Evening all
Well the day has finally arrived, ds1 has his ASD assessment tomorrow. Have found out they are planning to do the ADOS with him as well as 1-1's with the Clinical Psych and OT. Our lovely EP will be there to support us and from what I've been told, they think it will be fairly short thanks to the wealth of reports and input they've already received from various professionals.
Ds has had a terrible weekend, lots of tic-ing, and stimming, constant movement and pretty much away with the faries much of the time. I think that's down to him getting himself all over-excited about dd's 2nd birthday yesterday, which was totally unnecessary, as she wasn't having a party. Friend of ours who came to stay last night and coincidentially is a learning mentor working with children with EB and ASD says he has never seen him like this before.
Sod's law would have it that he wakes up in a good mood tomorrow in the knowledge that he has the day of school and then employs every coping strategy under the sun to bamboozle the experts. 

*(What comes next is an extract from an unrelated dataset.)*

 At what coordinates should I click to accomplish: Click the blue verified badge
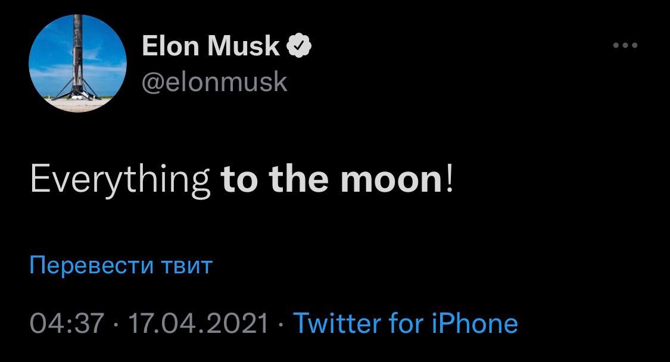[300, 46]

We had an 'incident' earlier this evening when he was caught stealing sweets from the treat jar. He lied - of course - and tried to tell me he'd just knocked the jar, but eventually after a talk about how bad it is to lie (for the 20,000th time) he relented and admitted it. Not one jot of remorse though, simply couldn't get why its stealing to take sweets from the jar without permission when he's allowed them when I give them to him.

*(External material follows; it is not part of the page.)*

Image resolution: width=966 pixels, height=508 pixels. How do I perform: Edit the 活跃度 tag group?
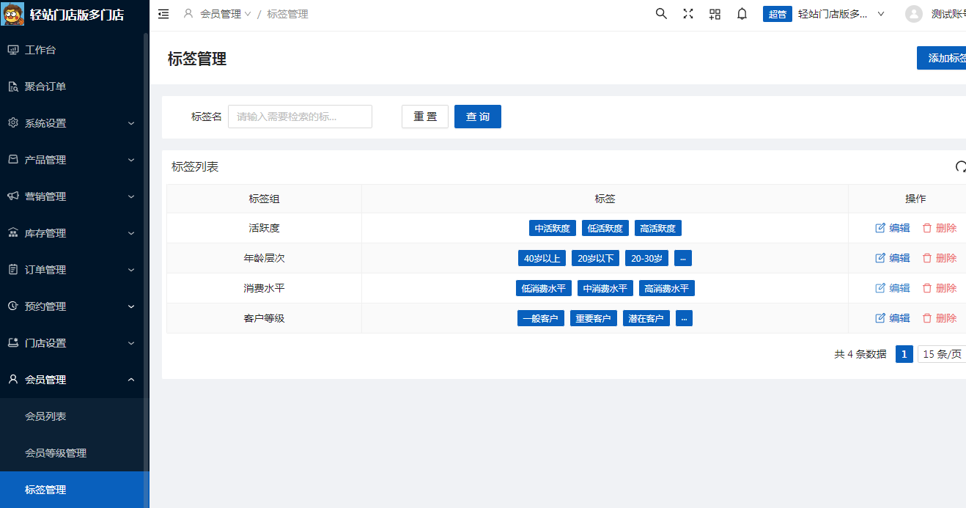(x=892, y=228)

This all led into a huge long upset about how he doesn't understand us and we don't understand him and "Mummy I'm just really struggling at the moment - I, just can't understand anything". 
So we had a cuddle and a big long chat about how we understand that he's struggling, how different people struggle with different things and some people need additional help sometimes and thats ok. I also explained that that's why we are seeing the doctors tomorrow and why he's been working with his EP, to see if they can work out which things he struggles with and why and how we can help him with it all. I told him roughly what we expect to happen (just that there will be more than one doctor and they might want to talk to him without us, or perhaps with just one of us and might ask him to answer some questions and possibly carry out a few little tests) and that he is to just be himself and not try to be on his best behaviour or 'please' everyone, just be himself and be honest about what he's thinking and feeling. Also said, not to worry if there's anything he can't do, because it doesn't matter and that will also help the doctors to help him.
Was that wrong, should I have told him all that? I'm worrying about it now. I had mulled over the idea of not telling him what was going to happen, as I knew then he'd be more stressed and less likely to 'perform', but I couldn't do it to him. It didn't feel right to stress him out just so they could see him at his worst. Too late now I suppose.